Drug Development and Manufacturing
On March 16, the latest announcement on the CDE official website showed that the clinical trial application of lifitegrast ophthalmic solution submitted by Novartis has obtained tacit approval. It is intended to be used for treating the signs and symptoms of dry eye. Public information indicated that this drug is the first prescription drug approved for treating the signs and symptoms of dry eye by inhibiting inflammation caused by dry eye.
Previously, lifitegrast ophthalmic solution has been approved in multiple countries and regions including the United States, Canada, and Australia for the treatment of eye damage caused by dry eye disease and alleviation of its symptoms. In 2019, Novartis reached an agreement with Takeda to acquire the drug for up to $5.3 billion.
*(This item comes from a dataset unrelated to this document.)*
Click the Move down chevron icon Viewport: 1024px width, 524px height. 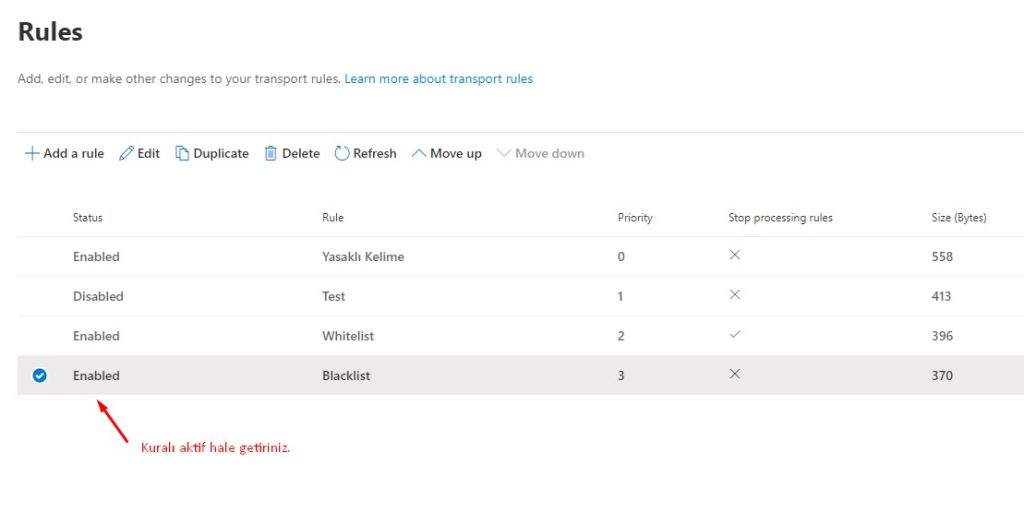(x=504, y=154)
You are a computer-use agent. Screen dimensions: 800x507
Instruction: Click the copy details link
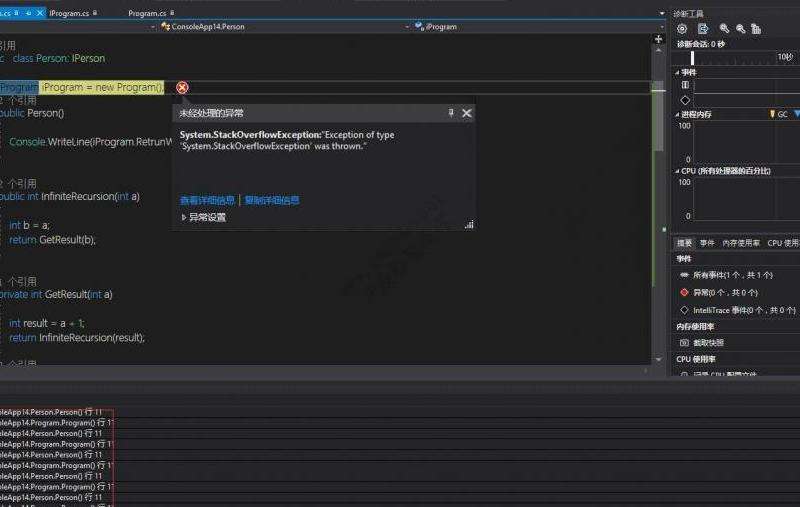(272, 200)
Lifitegrast Ophthalmic Solution: The main component is 5.0% concentration of lifitegrast. It inhibits the binding of LFA-1 to ICAM-1, thereby reducing inflammation levels mediated by T lymphocytes. According to an earlier press release from Novartis, lifitegrast ophthalmic solution not only treats eye damage caused by dry eye disease but also alleviates its associated discomfort symptoms. It is the first prescription drug approved for treating the signs and symptoms of dry eye disease by inhibiting inflammation caused by the condition. Phase 3 clinical trials have shown that this new drug acts quickly and has good safety and tolerability.
(Source: CDE official website, Pharmaceutical Observer)